Segundo a especialista em extrema-direita Nonna Mayer, "o discurso das direitas populistas europeias consistem em afirmar que os muçulmanos não comungam dos nossos valores, são intolerantes em relação aos homossexuais, às mulheres, aos judeus. Retomam o argumento: eles é que são 'racistas'". Primeira etapa para Marine: acabar com as saídas racistas ostentatórias que seu pai adorava fazer. A sua meta: o antissemitismo. O seu novo alvo? O Islão, que substitui o tema da imigração lançado em 1978 pela FN e retomado por Sarkozy – facto que lhe valeu de pouco.

Três quartos dos franceses rejeitam categoricamente a FN

Três quartos dos franceses repudiam categoricamente a FN? A laicidade. “É um argumento mais apresentável, mais respeitável para retirar legitimidade ao islão", comenta Nonna Mayer, que acrescenta: "Mas, em termos programáticos, o teor do discurso é o mesmo: a preferência nacional. Só muda a argumentação." Uma novidade. A colonização foi substituída pelo choque de civilizações o 11 de Setembro toca a todos. A islamofobia é "justificada" pela atualidade: a iraniana Sakineh, os atentados contra os cristãos coptas no Egito...

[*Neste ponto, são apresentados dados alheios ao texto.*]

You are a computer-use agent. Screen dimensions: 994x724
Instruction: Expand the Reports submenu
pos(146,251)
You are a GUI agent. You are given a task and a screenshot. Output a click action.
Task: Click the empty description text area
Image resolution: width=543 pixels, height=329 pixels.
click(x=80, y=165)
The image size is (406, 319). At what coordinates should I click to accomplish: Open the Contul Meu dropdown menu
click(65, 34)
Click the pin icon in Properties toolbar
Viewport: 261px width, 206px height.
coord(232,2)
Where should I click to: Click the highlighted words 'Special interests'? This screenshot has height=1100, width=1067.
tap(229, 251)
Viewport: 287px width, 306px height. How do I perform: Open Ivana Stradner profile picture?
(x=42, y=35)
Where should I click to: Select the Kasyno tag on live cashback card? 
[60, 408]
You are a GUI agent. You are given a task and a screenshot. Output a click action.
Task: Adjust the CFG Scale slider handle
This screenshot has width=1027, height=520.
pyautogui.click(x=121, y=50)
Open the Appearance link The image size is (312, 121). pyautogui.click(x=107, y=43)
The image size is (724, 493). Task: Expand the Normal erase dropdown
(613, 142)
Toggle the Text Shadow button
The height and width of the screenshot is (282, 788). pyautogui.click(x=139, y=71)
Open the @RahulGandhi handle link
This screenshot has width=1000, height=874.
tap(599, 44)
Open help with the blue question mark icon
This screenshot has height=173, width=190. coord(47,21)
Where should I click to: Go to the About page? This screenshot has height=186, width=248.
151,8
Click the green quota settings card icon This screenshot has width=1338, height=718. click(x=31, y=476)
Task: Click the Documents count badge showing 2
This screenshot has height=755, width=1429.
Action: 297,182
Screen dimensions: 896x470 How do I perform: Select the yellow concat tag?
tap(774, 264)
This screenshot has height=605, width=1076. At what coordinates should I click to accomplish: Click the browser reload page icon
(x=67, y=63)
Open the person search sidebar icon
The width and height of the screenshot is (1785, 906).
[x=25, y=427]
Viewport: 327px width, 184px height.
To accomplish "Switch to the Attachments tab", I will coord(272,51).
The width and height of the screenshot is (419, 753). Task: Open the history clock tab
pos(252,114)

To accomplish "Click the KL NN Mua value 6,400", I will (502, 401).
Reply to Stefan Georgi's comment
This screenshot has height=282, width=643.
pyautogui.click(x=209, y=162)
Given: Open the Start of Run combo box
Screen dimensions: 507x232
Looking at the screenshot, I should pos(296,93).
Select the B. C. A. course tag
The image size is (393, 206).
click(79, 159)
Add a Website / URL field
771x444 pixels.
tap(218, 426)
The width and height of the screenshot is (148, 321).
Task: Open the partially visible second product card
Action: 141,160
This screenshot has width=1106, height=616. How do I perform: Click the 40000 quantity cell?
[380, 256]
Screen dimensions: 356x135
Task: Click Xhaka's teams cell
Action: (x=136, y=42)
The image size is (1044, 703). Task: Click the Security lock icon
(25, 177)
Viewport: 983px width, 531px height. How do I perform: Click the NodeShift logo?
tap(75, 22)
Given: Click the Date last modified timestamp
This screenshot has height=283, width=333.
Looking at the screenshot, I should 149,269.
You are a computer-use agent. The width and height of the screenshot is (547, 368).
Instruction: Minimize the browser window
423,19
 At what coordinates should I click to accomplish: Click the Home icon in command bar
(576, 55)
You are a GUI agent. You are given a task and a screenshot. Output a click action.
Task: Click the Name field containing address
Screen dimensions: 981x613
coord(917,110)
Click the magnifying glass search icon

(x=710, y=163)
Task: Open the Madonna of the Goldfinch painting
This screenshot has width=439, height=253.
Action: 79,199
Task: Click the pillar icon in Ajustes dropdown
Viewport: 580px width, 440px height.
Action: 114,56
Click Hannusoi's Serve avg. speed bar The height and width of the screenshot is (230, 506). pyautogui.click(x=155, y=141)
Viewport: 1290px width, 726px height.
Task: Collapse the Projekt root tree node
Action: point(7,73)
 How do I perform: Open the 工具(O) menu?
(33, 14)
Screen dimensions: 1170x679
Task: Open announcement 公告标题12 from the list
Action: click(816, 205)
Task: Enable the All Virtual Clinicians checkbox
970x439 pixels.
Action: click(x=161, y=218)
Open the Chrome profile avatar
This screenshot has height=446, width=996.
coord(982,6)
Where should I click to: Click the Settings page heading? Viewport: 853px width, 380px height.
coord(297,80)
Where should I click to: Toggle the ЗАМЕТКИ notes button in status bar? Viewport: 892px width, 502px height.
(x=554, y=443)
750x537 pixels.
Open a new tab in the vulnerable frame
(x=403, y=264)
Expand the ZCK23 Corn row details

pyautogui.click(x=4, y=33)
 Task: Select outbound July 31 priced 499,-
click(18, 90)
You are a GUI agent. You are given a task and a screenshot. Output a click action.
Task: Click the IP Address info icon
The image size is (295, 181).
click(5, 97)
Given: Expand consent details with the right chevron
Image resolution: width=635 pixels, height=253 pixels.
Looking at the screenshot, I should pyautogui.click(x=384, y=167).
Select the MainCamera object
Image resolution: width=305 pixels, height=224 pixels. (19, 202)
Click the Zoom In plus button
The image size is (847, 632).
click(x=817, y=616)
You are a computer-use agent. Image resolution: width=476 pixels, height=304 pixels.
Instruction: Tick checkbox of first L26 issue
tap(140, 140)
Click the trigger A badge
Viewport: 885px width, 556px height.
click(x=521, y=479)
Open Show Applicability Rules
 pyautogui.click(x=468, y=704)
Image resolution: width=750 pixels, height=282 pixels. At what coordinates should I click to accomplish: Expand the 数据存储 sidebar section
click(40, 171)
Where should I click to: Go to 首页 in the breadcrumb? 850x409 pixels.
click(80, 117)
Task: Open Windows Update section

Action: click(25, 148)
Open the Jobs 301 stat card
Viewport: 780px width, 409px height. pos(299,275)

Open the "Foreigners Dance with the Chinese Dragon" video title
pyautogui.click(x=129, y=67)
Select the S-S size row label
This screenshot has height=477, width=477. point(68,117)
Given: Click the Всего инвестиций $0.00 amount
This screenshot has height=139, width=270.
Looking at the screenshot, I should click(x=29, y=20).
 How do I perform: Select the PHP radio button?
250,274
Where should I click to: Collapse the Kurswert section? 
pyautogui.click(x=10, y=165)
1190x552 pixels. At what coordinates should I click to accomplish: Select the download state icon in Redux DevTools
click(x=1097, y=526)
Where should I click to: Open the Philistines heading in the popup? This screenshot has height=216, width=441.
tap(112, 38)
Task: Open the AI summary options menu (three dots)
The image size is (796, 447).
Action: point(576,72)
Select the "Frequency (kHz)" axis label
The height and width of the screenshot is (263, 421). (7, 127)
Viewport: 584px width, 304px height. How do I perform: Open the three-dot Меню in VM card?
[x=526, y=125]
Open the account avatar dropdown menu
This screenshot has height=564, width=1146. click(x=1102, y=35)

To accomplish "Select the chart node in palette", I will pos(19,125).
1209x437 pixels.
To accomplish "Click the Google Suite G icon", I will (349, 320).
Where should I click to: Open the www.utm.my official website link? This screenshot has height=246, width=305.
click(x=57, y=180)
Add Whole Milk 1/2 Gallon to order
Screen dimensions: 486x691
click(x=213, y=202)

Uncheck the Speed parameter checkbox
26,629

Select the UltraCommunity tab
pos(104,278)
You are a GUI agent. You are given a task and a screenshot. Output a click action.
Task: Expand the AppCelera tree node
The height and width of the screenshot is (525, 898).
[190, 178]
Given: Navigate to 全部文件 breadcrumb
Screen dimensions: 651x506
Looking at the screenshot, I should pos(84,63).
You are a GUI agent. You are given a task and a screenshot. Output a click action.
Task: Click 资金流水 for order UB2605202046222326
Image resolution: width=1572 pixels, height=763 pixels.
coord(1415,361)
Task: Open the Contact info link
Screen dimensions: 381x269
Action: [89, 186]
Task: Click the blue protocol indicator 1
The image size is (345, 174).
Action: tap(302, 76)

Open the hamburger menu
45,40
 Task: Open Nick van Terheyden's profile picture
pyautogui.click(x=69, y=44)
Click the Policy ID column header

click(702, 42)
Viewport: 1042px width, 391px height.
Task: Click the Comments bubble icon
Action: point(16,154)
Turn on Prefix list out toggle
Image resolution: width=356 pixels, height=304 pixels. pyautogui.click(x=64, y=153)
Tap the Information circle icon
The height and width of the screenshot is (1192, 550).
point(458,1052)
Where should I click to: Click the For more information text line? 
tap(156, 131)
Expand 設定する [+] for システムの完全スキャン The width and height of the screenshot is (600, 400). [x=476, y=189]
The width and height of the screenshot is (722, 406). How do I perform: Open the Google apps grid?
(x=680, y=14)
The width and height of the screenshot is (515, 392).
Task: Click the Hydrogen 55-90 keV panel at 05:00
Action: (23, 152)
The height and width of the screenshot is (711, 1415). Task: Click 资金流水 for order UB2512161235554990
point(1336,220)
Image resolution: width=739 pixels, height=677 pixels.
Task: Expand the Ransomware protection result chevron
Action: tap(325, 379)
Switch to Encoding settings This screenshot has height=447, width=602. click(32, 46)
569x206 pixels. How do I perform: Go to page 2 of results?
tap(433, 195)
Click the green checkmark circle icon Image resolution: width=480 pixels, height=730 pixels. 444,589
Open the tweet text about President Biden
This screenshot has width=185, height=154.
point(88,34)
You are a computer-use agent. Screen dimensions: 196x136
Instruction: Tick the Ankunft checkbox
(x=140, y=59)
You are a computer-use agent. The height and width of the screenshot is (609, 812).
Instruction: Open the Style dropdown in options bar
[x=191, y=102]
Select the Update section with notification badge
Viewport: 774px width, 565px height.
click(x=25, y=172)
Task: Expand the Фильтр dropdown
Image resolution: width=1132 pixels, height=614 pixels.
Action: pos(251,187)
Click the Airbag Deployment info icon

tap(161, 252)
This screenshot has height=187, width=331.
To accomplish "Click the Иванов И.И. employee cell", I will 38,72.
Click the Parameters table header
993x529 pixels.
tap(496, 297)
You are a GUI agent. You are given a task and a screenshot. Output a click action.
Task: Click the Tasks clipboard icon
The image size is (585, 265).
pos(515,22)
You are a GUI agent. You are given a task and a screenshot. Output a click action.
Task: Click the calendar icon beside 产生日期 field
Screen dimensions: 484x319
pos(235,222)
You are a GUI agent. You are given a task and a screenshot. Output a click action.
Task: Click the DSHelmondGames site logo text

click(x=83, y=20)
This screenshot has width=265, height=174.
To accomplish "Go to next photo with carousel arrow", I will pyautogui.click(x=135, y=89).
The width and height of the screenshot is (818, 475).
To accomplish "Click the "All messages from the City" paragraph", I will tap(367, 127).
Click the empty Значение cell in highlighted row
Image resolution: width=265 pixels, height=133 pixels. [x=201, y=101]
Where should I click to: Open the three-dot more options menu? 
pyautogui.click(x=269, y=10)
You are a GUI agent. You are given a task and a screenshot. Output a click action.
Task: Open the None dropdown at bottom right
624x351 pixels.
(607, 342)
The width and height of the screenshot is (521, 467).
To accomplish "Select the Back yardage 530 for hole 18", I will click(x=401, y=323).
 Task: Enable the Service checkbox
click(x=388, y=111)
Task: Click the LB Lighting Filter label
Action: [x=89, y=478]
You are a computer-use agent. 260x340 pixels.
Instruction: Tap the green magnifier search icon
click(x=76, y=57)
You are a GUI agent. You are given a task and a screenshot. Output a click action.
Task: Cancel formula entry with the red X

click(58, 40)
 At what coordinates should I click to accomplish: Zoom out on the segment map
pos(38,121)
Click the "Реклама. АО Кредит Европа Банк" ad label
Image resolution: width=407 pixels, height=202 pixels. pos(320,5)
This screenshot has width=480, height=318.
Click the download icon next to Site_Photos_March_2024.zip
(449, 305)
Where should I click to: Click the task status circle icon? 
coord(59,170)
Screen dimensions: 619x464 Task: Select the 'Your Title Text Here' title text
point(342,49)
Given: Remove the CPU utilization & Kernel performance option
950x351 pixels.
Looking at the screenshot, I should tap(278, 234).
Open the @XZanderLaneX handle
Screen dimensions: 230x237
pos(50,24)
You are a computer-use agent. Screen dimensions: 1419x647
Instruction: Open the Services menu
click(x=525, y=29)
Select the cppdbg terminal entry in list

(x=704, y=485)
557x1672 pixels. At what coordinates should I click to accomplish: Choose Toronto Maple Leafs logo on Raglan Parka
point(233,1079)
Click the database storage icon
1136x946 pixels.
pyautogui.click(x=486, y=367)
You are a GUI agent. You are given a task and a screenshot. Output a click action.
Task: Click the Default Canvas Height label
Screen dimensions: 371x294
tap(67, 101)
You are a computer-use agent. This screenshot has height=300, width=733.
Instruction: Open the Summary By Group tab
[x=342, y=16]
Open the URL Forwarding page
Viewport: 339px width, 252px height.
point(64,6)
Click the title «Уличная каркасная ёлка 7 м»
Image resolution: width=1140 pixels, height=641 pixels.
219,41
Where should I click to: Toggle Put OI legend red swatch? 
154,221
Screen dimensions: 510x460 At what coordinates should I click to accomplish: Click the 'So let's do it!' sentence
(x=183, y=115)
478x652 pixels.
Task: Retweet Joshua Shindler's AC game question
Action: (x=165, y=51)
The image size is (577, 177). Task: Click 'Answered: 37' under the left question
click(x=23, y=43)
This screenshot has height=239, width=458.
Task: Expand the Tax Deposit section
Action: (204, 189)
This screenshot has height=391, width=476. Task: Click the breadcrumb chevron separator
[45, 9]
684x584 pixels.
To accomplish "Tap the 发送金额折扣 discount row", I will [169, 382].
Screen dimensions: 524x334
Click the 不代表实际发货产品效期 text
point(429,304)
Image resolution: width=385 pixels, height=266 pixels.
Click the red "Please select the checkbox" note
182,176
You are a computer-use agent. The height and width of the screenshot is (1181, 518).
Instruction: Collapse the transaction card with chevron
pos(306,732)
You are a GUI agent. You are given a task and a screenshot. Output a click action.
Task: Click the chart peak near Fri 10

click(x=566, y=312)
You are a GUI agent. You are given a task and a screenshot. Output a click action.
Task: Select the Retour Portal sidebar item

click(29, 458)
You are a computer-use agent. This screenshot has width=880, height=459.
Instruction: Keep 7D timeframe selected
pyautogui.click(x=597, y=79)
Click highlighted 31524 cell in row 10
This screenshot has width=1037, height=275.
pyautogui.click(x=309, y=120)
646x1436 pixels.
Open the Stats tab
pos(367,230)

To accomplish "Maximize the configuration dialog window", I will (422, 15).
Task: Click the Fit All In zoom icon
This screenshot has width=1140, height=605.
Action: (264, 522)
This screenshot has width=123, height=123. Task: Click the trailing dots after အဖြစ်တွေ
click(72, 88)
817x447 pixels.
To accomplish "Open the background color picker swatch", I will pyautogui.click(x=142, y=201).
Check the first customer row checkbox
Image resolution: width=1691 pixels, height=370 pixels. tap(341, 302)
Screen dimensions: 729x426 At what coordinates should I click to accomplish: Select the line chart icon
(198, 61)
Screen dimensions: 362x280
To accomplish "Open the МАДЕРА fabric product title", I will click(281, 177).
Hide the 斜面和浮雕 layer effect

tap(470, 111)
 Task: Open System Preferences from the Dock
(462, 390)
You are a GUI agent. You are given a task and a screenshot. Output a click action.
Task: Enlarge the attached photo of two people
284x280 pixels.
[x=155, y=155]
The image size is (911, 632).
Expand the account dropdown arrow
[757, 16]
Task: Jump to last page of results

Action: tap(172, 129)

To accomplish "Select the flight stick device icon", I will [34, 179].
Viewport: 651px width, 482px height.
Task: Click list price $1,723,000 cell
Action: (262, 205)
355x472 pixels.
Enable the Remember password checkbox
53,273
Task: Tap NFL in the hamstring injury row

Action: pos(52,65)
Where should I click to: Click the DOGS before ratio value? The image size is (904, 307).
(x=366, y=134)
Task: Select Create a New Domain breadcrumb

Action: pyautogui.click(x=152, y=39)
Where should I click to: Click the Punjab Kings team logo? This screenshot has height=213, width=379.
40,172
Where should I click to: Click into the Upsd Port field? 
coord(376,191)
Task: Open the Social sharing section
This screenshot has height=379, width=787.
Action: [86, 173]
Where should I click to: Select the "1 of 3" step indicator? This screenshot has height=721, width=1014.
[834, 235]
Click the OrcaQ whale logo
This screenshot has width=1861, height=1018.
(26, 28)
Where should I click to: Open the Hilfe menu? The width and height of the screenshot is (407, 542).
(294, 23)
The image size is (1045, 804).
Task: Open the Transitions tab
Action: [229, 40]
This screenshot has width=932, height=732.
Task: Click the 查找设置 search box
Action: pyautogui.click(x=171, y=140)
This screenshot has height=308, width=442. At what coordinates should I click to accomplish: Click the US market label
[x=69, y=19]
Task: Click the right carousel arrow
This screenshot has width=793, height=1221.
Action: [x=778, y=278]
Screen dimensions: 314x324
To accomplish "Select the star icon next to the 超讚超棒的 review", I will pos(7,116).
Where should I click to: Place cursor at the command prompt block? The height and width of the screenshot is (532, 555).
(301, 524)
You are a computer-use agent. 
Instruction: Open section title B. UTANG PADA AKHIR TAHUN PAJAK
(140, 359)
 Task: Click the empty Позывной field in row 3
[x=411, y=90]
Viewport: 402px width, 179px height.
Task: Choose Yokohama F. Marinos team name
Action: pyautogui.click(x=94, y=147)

Segundo o último inquérito da CNDH, 23% dos franceses sentem aversão pelo Islão, não porque rejeitem o outro, mas porque defendem valores progressistas – o laicismo, o feminismo, a igualdade de género. Será isto que Marine Le Pen irá responder à AFP por causa da comparação polémica entre as preces de rua muçulmanas e a Ocupação: "ouço cada vez mais testemunhos de que, em alguns bairros, não é conveniente ser-se mulher, ou homossexual, ou judeu, ou mesmo francês, ou branco. "Uma estratégia compensadora? Segundo as últimas sondagens, Marine Le Pen reúne entre 27% e 33% de opiniões favoráveis. Só lhe falta ser capaz de as concretizar nas urnas. As intenções de voto situam-se entre os 12 e os 15%. A filha de Le Pen ainda não conseguiu derrubar as barreiras que envolvem o seu partido: três quartos dos franceses rejeitam-no categoricamente. Mas, com a FN, aprendemos a desconfiar.